■ WRITTEN REQUEST
Copy out the part of the items that opens with the line containing "Given: Click the tweet date and time stamp" and closes with the line containing "pyautogui.click(x=228, y=41)", swapping "GUI agent" for "desktop agent" and leaving everything else as it is.

----

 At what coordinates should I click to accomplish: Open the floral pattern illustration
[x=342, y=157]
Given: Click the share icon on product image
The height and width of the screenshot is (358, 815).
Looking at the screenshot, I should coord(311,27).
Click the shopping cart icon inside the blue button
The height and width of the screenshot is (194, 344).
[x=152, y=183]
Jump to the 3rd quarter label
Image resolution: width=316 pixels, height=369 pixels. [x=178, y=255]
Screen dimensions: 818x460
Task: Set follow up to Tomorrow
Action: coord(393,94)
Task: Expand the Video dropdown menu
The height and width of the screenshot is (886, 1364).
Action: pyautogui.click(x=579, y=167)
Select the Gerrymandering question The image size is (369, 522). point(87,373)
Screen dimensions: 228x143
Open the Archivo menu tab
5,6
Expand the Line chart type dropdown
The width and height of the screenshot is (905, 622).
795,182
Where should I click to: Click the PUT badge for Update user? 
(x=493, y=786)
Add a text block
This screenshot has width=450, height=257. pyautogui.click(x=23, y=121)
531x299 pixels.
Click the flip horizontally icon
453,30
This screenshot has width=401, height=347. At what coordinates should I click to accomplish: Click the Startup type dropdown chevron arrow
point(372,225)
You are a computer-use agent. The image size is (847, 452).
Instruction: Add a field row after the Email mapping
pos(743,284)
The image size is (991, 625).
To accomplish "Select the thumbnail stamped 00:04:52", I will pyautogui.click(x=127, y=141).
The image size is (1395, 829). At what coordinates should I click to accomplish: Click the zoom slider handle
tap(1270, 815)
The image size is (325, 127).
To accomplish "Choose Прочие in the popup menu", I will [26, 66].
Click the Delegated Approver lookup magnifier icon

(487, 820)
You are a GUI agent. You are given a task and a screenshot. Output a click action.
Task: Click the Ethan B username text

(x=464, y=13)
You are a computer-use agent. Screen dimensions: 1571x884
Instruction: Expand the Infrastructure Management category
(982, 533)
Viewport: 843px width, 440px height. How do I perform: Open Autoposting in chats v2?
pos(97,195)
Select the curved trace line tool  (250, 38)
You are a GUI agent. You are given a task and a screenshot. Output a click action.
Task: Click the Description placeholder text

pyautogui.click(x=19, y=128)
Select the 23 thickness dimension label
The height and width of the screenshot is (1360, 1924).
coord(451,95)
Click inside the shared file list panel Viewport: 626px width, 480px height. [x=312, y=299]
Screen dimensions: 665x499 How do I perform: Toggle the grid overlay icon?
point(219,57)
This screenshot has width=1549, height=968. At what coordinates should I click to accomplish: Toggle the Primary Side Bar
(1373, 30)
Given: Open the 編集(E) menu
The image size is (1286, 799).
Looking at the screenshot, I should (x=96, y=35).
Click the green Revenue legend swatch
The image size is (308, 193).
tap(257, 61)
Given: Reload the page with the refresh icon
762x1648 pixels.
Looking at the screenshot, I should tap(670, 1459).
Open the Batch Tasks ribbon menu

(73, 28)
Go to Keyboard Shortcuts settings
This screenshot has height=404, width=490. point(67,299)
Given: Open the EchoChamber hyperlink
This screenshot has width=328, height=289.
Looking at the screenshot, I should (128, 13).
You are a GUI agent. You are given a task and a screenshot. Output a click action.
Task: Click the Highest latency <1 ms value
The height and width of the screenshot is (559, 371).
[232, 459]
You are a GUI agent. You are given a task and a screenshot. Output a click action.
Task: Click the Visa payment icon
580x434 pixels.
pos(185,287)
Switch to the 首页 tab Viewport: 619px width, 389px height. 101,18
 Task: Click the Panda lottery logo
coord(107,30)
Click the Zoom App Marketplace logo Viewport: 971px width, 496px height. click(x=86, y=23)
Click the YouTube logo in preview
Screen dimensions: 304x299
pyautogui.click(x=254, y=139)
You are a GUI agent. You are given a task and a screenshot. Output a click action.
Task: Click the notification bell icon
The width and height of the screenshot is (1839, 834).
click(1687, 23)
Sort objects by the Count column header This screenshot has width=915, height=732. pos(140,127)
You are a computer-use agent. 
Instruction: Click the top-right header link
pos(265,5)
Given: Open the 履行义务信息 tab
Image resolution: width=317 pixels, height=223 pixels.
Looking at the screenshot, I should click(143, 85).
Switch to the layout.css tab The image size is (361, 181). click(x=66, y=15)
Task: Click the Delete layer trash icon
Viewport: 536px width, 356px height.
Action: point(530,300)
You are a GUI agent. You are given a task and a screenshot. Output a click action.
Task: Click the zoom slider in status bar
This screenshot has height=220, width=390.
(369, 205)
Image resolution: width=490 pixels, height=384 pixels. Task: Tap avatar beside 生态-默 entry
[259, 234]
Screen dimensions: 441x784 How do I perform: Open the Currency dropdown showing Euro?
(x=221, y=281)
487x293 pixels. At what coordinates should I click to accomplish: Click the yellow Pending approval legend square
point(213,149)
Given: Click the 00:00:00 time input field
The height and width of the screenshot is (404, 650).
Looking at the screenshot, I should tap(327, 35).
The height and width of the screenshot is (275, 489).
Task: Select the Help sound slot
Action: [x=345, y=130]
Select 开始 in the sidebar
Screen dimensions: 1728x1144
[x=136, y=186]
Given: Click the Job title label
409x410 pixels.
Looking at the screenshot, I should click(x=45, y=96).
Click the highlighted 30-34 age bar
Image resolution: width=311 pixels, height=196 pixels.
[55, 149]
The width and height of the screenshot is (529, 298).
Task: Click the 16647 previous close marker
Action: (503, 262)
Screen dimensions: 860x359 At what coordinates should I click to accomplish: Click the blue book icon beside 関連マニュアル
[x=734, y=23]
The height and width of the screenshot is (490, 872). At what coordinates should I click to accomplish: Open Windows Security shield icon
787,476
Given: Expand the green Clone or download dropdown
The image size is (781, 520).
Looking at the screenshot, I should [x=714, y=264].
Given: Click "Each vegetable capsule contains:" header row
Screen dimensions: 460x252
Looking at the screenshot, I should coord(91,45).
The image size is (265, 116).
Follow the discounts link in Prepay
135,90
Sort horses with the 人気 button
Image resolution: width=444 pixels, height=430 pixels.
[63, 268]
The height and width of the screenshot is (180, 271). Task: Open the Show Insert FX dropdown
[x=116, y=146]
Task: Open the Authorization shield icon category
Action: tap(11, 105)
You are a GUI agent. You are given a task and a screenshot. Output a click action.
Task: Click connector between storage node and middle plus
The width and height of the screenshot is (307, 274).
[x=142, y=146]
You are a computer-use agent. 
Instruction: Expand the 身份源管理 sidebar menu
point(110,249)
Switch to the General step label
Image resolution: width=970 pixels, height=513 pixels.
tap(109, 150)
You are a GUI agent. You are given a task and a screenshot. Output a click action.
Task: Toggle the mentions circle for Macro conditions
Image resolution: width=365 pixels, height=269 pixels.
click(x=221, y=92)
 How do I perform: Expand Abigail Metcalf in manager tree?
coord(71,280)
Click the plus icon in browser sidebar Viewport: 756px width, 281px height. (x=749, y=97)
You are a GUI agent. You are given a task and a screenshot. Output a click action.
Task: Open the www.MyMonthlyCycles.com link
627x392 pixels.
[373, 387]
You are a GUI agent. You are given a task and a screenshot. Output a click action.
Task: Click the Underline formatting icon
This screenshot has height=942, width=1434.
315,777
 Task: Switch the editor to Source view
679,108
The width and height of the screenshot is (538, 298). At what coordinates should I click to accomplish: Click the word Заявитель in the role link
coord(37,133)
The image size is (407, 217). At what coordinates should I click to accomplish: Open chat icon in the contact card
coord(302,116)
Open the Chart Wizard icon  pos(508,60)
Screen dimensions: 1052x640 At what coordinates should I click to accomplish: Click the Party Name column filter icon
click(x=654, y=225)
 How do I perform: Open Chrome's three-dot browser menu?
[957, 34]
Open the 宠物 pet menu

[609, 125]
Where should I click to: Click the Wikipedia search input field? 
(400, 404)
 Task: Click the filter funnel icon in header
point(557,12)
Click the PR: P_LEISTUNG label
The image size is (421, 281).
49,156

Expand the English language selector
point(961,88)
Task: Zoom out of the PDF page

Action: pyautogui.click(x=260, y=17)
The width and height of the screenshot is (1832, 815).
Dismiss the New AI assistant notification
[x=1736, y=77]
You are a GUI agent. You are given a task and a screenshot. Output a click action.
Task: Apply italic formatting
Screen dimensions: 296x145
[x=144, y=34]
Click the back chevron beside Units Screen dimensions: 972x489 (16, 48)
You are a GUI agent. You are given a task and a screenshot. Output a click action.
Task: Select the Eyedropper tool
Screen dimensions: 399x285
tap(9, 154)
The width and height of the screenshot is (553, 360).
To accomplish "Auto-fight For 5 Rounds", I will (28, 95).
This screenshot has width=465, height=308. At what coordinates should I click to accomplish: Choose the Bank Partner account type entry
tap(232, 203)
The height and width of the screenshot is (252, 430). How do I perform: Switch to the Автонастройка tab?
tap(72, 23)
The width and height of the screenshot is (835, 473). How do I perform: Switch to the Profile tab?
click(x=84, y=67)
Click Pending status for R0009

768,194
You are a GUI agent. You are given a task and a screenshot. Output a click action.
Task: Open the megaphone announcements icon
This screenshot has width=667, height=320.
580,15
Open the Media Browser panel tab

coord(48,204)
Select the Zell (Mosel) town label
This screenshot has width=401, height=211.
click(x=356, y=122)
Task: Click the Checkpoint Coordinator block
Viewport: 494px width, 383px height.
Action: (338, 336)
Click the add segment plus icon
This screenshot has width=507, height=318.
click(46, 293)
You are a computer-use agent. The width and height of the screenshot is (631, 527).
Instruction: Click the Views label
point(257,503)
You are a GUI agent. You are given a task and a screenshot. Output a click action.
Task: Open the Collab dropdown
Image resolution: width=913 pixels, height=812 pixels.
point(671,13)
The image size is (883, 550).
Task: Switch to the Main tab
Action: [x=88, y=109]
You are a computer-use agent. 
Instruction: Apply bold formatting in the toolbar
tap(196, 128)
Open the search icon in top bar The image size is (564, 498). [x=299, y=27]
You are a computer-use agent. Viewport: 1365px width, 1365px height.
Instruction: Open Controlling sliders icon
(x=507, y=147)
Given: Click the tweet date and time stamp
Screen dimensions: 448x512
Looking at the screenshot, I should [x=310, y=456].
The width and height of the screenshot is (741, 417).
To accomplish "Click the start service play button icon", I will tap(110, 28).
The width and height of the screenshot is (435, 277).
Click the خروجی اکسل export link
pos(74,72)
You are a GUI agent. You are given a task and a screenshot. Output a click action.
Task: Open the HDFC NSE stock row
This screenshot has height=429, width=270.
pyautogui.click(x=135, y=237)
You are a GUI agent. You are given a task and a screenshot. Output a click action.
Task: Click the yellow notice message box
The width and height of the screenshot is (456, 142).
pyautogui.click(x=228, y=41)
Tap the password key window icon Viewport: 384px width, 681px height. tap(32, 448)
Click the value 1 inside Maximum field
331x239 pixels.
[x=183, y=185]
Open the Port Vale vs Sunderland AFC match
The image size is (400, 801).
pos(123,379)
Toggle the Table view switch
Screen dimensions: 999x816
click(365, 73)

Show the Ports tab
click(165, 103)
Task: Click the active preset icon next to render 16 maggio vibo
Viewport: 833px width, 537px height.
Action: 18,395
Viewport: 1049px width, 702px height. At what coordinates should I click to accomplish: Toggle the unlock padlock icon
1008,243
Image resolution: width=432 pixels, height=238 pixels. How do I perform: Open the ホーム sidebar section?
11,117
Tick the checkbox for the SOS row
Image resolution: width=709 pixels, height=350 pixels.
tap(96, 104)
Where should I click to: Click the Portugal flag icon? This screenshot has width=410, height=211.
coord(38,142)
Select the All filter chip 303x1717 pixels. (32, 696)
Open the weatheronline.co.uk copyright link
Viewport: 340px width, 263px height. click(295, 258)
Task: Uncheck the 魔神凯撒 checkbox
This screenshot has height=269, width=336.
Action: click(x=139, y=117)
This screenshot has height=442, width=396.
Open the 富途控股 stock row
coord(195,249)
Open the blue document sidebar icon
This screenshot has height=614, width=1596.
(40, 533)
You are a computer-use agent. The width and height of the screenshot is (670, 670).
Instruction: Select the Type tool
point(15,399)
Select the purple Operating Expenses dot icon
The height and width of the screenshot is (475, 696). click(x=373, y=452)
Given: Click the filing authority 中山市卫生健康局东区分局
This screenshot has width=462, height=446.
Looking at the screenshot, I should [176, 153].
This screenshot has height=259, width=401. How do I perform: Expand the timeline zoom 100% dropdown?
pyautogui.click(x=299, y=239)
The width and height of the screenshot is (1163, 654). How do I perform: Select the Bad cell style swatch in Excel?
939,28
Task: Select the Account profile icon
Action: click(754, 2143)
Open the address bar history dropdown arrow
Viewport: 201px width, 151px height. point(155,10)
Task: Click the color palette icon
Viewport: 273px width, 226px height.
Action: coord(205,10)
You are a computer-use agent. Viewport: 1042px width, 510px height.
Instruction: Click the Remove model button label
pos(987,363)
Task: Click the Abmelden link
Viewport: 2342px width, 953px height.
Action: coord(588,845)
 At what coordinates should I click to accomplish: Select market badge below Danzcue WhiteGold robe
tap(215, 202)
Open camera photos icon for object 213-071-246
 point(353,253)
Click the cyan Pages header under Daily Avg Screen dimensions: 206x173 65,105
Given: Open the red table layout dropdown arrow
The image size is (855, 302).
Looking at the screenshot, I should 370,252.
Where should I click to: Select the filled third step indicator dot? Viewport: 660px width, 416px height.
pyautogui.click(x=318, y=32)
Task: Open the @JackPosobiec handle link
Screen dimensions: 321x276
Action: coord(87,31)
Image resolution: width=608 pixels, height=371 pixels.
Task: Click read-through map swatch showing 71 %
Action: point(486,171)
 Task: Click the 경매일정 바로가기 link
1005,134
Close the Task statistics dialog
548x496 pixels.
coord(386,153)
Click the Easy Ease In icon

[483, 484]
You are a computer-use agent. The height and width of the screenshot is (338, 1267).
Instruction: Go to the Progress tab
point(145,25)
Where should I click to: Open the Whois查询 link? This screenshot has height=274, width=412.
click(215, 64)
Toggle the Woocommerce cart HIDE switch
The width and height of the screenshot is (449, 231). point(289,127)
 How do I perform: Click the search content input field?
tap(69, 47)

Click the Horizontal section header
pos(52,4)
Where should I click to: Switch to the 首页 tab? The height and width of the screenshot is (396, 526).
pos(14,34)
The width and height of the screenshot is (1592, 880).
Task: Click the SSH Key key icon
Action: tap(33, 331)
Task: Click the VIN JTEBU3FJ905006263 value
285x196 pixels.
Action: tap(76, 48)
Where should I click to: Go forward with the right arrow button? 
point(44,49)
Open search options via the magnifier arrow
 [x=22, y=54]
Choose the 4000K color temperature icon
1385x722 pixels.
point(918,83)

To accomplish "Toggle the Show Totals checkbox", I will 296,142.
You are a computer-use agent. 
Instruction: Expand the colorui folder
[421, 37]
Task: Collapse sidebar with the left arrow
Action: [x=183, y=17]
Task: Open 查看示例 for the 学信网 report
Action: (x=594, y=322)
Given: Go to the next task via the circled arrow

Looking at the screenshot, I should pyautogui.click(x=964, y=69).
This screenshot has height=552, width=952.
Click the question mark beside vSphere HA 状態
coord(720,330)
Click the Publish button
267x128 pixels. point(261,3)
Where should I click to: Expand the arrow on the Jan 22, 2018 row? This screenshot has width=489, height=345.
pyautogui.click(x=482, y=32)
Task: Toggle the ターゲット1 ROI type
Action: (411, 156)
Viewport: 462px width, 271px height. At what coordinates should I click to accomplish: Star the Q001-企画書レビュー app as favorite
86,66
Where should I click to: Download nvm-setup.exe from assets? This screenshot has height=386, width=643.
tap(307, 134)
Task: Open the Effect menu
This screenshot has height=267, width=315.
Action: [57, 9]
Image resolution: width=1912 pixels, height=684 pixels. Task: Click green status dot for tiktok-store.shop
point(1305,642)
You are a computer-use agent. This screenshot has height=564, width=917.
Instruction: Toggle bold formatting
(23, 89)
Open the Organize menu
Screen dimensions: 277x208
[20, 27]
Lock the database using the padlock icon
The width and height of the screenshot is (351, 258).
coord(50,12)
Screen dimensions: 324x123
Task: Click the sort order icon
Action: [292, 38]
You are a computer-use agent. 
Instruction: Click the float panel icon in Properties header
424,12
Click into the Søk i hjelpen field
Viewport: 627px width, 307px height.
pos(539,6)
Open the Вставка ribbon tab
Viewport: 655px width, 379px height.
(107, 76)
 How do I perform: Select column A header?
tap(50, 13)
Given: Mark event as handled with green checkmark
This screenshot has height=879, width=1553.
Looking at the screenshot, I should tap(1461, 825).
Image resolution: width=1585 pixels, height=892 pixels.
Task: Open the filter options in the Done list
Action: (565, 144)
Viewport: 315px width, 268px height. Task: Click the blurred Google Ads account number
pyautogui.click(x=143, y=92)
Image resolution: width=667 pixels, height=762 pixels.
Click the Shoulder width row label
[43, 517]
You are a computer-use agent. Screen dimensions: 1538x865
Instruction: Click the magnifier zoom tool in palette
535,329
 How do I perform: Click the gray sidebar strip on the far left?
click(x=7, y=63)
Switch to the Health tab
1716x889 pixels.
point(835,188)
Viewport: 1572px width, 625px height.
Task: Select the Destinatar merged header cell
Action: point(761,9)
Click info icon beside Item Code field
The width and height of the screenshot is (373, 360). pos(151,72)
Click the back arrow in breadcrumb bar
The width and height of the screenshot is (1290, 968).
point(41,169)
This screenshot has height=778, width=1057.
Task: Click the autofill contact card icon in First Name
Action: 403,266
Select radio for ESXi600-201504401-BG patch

----

■ COMPLETED EXERCISE
Given: Click the tweet date and time stamp
Screen dimensions: 448x512
Looking at the screenshot, I should [x=310, y=456].
The width and height of the screenshot is (741, 417).
To accomplish "Click the start service play button icon", I will tap(110, 28).
The width and height of the screenshot is (435, 277).
Click the خروجی اکسل export link
pos(74,72)
You are a desktop agent. You are given a task and a screenshot. Output a click action.
Task: Open the HDFC NSE stock row
This screenshot has height=429, width=270.
pyautogui.click(x=135, y=237)
You are a desktop agent. You are given a task and a screenshot. Output a click action.
Task: Click the yellow notice message box
The width and height of the screenshot is (456, 142).
pyautogui.click(x=228, y=41)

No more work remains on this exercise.